Nouvelles mesures contre les camionneurs ontariens | «Une belle promesse parce que les élections s’en viennent», selon la mère d’Alexandra Poulin

Benjamin Aubert | 10 juillet 2026 | 11:30
Photo: Unsplash & Capture d'écran ParlVu

La mère d’Alexandra Poulin, Nathalie Poulin, craint que les nouvelles mesures pour freiner le camionnage dangereux annoncées par Québec jeudi ne soient que de «la poudre aux yeux».

«C’est une belle promesse parce que les élections s’en viennent. Si on n’était pas en élection, on n’aurait jamais vu ça arriver. C’est sûr et certain. C’est de la poudre aux yeux, mais il n’y a personne qui va le mettre en application», a-t-elle réagi en entrevue sur les ondes d’Arsenal Media vendredi matin.

Jeudi, le gouvernement a annoncé que les chauffeurs de camion ontariens ayant moins de deux ans d’expérience qui souhaitent s’établir au Québec et changer leur permis ontarien pour un permis québécois de classe 1 devront obligatoirement réussir les examens de conduite de la Société de l’assurance automobile du Québec (SAAQ). Après deux échecs, ils devront suivre une formation obligatoire avant d’obtenir leur permis.

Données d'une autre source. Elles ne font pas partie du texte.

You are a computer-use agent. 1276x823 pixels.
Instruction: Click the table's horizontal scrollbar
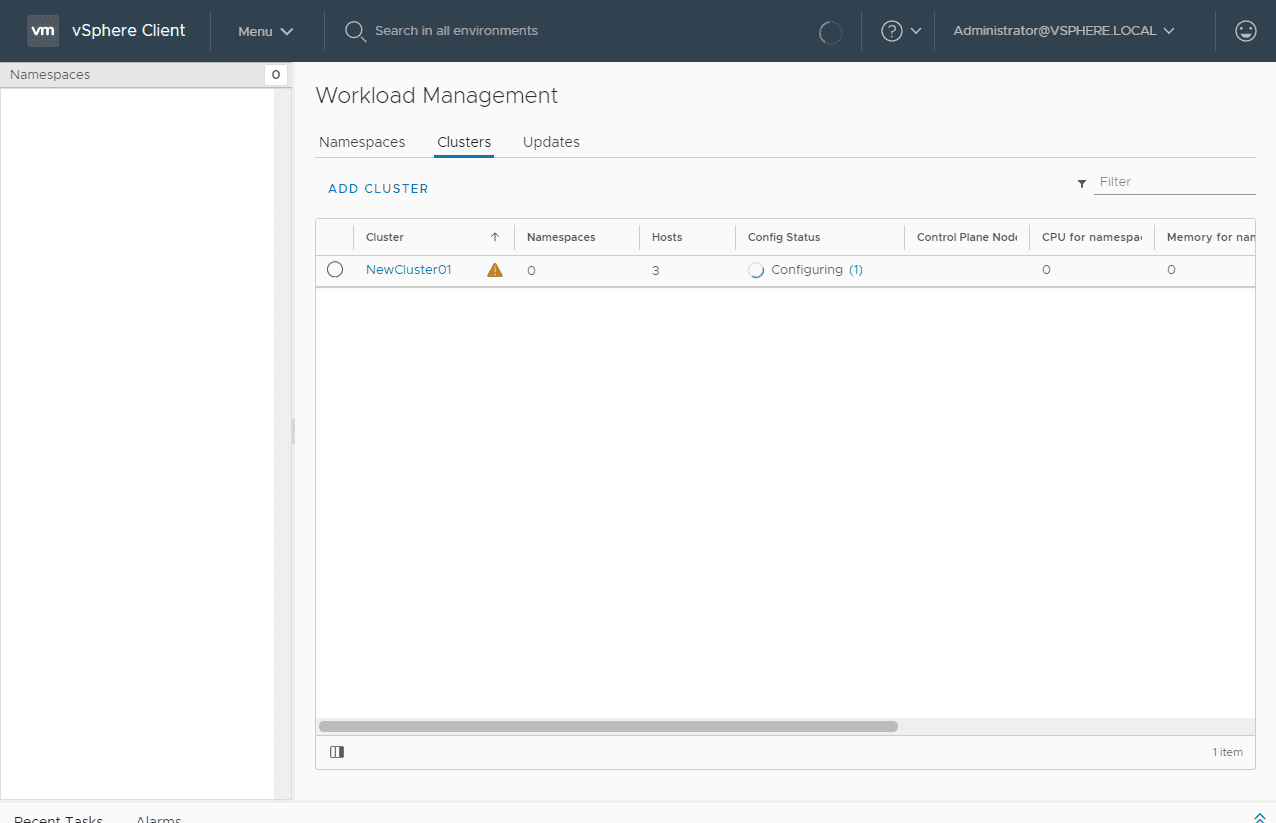coord(610,726)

«Qui va les faire passer ces tests-là? Est-ce que ça va être les merveilleuses écoles qui donnent les formations? Parce que la nouvelle formation qu’ils ont mise en vigueur, ce qu’on a trouvé il y a quelques semaines, c’est qu’il y a une école de Montréal, dans la liste de ceux qui la donnent, qui, eux, ont déjà eu leur permis de donner des cours suspendus parce qu’ils donnaient des fausses attestations», a questionné Mme Poulin, dont la fille est décédée en décembre 2024 dans un accident impliquant un camionneur à Vallée-Jonction.

Celle qui a multiplié les sorties publiques et les représentations afin d’appeler les élus à mieux encadrer l’industrie du camionnage au pays estime par ailleurs que les mesures annoncées par Québec «ne règlent pas le problème».

«C’est provincial. Si le camionneur, il reste sur les lignes de l’Ontario parce qu’il n’est pas capable de passer son examen au Québec, il n’y en a plus de réglementation. C’est le fédéral qui doit emboîter le pas. Ils n’ont pas le choix. Le transport relève du fédéral. C’est à eux à mettre les lignes directrices d’un bout à l’autre du pays», a-t-elle martelé.